● WHAT YOU SHOULD DO:
Begin with the line holding "Screen dimensions: 1270x952", then print every line after it through the end of the data, exactly and with nothing added.

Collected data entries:
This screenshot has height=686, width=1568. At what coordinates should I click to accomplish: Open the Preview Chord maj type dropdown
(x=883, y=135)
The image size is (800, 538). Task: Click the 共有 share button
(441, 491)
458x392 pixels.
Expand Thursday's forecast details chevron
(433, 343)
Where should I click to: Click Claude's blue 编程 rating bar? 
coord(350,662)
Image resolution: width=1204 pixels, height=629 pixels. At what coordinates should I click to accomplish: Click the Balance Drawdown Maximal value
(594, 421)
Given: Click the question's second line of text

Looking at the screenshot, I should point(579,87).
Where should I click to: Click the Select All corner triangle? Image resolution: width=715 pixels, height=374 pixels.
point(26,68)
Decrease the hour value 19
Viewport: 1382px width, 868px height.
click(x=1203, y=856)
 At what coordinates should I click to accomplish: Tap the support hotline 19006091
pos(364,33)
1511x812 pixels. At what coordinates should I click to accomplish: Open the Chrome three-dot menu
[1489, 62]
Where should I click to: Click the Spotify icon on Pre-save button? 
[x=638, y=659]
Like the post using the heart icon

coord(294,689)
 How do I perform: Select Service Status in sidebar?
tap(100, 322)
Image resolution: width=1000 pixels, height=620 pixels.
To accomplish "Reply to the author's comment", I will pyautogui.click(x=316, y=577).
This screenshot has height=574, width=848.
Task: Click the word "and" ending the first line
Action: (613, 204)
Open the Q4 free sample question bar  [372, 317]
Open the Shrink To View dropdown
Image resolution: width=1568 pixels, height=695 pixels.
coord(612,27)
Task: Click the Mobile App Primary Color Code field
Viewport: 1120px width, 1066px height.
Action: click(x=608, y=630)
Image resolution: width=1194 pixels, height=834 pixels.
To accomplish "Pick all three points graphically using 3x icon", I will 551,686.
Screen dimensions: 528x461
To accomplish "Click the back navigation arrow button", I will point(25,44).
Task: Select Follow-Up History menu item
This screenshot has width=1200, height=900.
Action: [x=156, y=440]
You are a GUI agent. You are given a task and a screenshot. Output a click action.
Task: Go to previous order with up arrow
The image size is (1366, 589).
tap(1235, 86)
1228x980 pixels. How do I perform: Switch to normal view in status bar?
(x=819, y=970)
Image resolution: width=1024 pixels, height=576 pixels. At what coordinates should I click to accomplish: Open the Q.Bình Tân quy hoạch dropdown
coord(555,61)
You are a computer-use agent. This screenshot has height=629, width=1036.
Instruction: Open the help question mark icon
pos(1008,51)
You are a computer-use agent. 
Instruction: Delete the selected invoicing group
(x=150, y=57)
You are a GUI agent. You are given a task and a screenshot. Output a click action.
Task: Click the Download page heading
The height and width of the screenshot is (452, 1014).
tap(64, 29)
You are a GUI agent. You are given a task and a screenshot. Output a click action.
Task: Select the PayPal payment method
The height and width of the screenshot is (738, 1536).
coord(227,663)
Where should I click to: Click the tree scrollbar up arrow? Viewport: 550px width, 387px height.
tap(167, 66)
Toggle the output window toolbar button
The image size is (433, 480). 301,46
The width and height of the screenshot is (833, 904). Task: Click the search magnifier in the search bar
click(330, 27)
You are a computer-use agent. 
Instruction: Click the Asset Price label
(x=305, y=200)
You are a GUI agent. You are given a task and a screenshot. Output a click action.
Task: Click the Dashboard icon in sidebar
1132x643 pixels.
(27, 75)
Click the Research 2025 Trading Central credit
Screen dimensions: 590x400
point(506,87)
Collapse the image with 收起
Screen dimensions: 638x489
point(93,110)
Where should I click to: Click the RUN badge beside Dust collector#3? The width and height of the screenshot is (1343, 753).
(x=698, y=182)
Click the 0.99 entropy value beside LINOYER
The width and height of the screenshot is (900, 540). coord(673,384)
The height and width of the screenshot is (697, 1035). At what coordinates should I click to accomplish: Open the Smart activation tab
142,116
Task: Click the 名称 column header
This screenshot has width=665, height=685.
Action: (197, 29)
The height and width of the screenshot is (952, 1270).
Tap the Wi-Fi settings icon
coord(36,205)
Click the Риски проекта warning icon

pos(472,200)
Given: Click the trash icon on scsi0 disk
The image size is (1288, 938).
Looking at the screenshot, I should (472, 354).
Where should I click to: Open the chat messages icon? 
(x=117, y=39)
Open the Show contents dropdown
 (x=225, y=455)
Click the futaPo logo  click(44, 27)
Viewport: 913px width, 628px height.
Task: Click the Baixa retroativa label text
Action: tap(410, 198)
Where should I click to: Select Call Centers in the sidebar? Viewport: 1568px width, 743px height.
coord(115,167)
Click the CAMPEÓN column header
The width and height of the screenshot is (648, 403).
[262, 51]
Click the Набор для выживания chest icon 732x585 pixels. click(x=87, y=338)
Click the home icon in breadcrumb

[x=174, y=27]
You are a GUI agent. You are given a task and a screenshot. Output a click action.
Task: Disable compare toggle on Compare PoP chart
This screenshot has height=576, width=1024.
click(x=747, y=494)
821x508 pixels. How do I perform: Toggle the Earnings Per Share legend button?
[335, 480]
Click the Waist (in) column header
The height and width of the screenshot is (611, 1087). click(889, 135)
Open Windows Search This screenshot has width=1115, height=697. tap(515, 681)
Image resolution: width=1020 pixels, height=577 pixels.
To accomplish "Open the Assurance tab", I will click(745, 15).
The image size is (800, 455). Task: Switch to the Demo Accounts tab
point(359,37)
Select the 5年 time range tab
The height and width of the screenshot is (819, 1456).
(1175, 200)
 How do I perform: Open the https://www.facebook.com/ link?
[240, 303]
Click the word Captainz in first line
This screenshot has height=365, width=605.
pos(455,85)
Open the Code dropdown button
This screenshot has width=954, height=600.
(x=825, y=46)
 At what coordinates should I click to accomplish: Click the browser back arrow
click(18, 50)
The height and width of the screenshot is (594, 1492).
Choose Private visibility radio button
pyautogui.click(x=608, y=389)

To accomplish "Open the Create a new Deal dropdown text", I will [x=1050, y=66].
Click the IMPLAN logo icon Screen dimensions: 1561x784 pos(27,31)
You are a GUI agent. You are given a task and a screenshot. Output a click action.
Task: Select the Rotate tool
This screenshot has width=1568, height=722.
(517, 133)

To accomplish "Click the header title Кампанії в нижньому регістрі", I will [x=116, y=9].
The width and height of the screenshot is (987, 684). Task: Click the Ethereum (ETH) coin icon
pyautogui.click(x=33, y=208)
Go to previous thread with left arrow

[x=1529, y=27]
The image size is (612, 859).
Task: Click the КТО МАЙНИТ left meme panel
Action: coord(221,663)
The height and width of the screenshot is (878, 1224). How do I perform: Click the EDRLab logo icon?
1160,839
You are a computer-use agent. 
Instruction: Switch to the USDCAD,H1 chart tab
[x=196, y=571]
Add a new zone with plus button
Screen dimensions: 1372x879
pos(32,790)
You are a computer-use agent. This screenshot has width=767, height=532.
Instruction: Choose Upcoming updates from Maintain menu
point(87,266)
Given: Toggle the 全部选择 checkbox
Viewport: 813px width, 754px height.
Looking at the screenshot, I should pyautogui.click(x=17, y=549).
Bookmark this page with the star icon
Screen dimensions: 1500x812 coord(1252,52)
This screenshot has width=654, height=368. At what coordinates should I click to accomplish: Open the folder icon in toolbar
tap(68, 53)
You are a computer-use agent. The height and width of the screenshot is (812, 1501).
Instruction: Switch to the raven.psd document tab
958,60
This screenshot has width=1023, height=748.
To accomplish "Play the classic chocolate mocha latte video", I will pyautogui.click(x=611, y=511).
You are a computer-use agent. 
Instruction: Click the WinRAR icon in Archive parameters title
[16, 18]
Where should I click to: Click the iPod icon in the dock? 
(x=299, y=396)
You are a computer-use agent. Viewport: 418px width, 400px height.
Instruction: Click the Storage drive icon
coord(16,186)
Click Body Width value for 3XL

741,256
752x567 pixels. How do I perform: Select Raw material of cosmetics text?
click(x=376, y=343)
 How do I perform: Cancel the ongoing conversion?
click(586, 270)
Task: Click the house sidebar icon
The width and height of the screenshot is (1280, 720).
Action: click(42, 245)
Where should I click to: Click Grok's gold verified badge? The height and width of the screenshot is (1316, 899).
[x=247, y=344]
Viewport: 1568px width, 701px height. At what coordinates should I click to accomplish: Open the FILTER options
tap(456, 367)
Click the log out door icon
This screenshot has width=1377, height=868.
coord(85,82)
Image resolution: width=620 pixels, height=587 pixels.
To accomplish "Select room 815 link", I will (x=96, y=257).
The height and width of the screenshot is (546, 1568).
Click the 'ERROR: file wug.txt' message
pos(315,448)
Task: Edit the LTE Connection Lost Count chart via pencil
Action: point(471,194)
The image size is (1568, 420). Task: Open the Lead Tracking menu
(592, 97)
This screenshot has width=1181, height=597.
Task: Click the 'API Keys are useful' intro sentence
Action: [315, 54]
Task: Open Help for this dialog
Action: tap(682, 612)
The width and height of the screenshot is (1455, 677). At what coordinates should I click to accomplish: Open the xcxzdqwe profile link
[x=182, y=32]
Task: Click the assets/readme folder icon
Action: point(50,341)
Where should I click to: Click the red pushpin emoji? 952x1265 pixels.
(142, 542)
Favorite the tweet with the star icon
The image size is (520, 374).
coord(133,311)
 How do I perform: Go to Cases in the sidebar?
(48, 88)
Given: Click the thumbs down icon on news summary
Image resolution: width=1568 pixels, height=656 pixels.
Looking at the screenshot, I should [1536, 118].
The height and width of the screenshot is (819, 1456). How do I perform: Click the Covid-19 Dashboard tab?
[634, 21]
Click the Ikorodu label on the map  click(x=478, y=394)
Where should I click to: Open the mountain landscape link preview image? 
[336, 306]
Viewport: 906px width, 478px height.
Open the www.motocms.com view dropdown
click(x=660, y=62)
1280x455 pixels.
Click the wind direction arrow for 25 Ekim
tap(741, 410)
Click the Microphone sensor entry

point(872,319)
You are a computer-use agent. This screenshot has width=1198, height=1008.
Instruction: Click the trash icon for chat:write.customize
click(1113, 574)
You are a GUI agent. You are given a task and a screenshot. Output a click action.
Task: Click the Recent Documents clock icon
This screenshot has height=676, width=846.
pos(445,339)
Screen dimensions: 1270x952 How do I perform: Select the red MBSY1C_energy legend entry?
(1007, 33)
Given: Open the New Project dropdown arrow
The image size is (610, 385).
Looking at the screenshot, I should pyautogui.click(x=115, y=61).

● OUTPUT FOR THIS TASK:
Screen dimensions: 1270x952 How do I perform: Select the red MBSY1C_energy legend entry?
(1007, 33)
Given: Open the New Project dropdown arrow
The image size is (610, 385).
Looking at the screenshot, I should pyautogui.click(x=115, y=61).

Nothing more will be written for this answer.